Instrucción 1 |
Copia literalmente las filas comprendidas entre la que contiene "Given: Expand the Departments filter dropdown" y la que contiene "click(x=318, y=442)", ambas incluidas.

Texto mostrado |
※ ※ ※
Todo siguió su curso, y unos cuatro meses después me enteré -a través de otra amiga en común- de que lo que para mí había sido un acto de amor-confianza, se había convertido en el cotilleo del año para todo el grupo de amigos. Me quedé blanca, con un sabor ácido en la boca, y una profunda pena. Pero a pesar de todo, por mucha rabia que yo sienta, siempre soy una persona comprensiva, y puedo llegar a entender que la tentación a veces nos juega malas pasadas, porque yo también he actuado mal en muchas ocasiones. Hice esta pequeña reflexión, y acto seguido llamé a mi amiga para ver cuándo podríamos vernos. Quedamos a tomar un café, y le solté mi pregunta clara, concisa, sencilla y directa: ¿por qué lo has hecho? Yo pensaba que iba a recibir una respuesta sincera, un acto de humildad, una disculpa... Algo, lo que fuese. Nada. Yo notaba cómo las expresiones de mi cara se iban tornando cada vez más y más agrias, según iba escuchando una historia fantástica que no tenía nada de creíble. Qué decepción sentí en aquel momento. Qué decepción, qué pena más grande, qué tristeza, qué duelo. 

No he vuelto a llamar a mi amiga -ex-amiga- para quedar, y ella tampoco se ha puesto en contacto conmigo. Al principio, sentí muchas ganas de dejarlo pasar, omitir aquel incidente y seguir adelante. Pero luego me di cuenta de que si yo misma no me respetaba, ¿quién iba a hacerlo sino? 

Ya lo dice el refranero español: somos esclavos de nuestras palabras y dueños de nuestros silencios.


miércoles, 12 de octubre de 2011

Lo contrario al amor

Es jueves por la tarde. Has quedado con una amiga que lo acaba de dejar con su novio y quiere hablar contigo. Llegas tarde. Cruzas el paso de cebra y sale de la nada un ser gigante. Te chocas con el ente en cuestión, y tu bolso sale despedido por los aires. Te agachas de muy mal humor y empiezas a recoger con cierta urgencia la cartera, las gafas de sol, la bolsa con el maquillaje, las llaves de casa, y las del coche, un espejito, los chicles, el bote de sacarina, una entrada de cine del mes pasado, varios tickets de origen desconocido, el ipod, los cascos del ipod, el móvil, un cuaderno, la lista de la compra de antes de ayer, varios bolígrafos -¿acaso alguno pintará aún?-, el bote de perfume... Parece que ya está todo. 

Te incorporas de nuevo, con intención de decirle al tipo que tenga más cuidado. Y cuando te giras para plantarle cara, te quedas ensimismada con su sonrisa. Debería ser pecado sonreír así a una chica soltera. Tuerces la boca, tratando de mover la mandíbula. Quieres decir algo, lo que sea, pero sólo te sale un ligero balbuceo, más parecido a la carantoña de un bebé que a otra cosa. Oyes a lo lejos, como a millones de kilómetros de distancia, un triste lo siento. Y de repente, identificas aquella voz como propia. Él se inclina hacia ti, y se disculpa con la mirada. Os quedáis allí, colgados el uno del otro, como si fuerais los protagonistas de una comedia romántica. Entonces él se presenta. Se llama Sergio. Tú respondes entre suspiros. Os intercambiáis los números de teléfono, y seguís vuestro camino.
※ ※ ※
Datos proporcionados |
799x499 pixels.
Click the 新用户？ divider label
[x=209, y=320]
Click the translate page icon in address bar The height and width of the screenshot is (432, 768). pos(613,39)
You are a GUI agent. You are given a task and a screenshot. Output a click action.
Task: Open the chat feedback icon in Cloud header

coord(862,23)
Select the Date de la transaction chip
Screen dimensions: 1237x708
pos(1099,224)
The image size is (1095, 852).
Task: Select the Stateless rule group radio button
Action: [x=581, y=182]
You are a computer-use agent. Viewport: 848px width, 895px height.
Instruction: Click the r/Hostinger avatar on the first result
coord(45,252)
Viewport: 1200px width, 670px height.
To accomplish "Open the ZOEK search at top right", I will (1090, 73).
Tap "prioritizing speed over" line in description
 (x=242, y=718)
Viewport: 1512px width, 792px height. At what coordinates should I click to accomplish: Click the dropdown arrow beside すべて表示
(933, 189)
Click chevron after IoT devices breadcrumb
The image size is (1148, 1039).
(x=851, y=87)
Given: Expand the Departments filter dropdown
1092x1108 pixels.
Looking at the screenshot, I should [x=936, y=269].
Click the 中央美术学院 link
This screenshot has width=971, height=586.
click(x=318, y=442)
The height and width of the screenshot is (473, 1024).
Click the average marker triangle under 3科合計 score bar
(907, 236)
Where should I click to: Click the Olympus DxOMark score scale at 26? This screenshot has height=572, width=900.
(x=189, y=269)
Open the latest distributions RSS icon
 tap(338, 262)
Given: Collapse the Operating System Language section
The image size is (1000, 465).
※ ※ ※
Instrucción 2 |
Prosigue el relato del choque con Sergio en el paso de cebra a partir de su última frase.

Resultado 1 |
Given: Expand the Departments filter dropdown
1092x1108 pixels.
Looking at the screenshot, I should [x=936, y=269].
Click the 中央美术学院 link
This screenshot has width=971, height=586.
click(x=318, y=442)

Resultado 2 |
Es en ese momento, en el que te haces consciente de la realidad, de tu amiga deprimida y sola esperando en un bar de la zona, de que aún no has colocado el ticket del parquímetro en el coche y es muy probable que te hayan puesto una multa, de que con el choque es más que posible que se te haya estropeado el maquillaje y tengas aspecto de prostituta francesa de los años 20, y de que lo único que deseas es que aquel chico -cómo se llamaba... ¿Sergio?- te llame en menos de diez minutos para invitarte a cenar esa misma noche.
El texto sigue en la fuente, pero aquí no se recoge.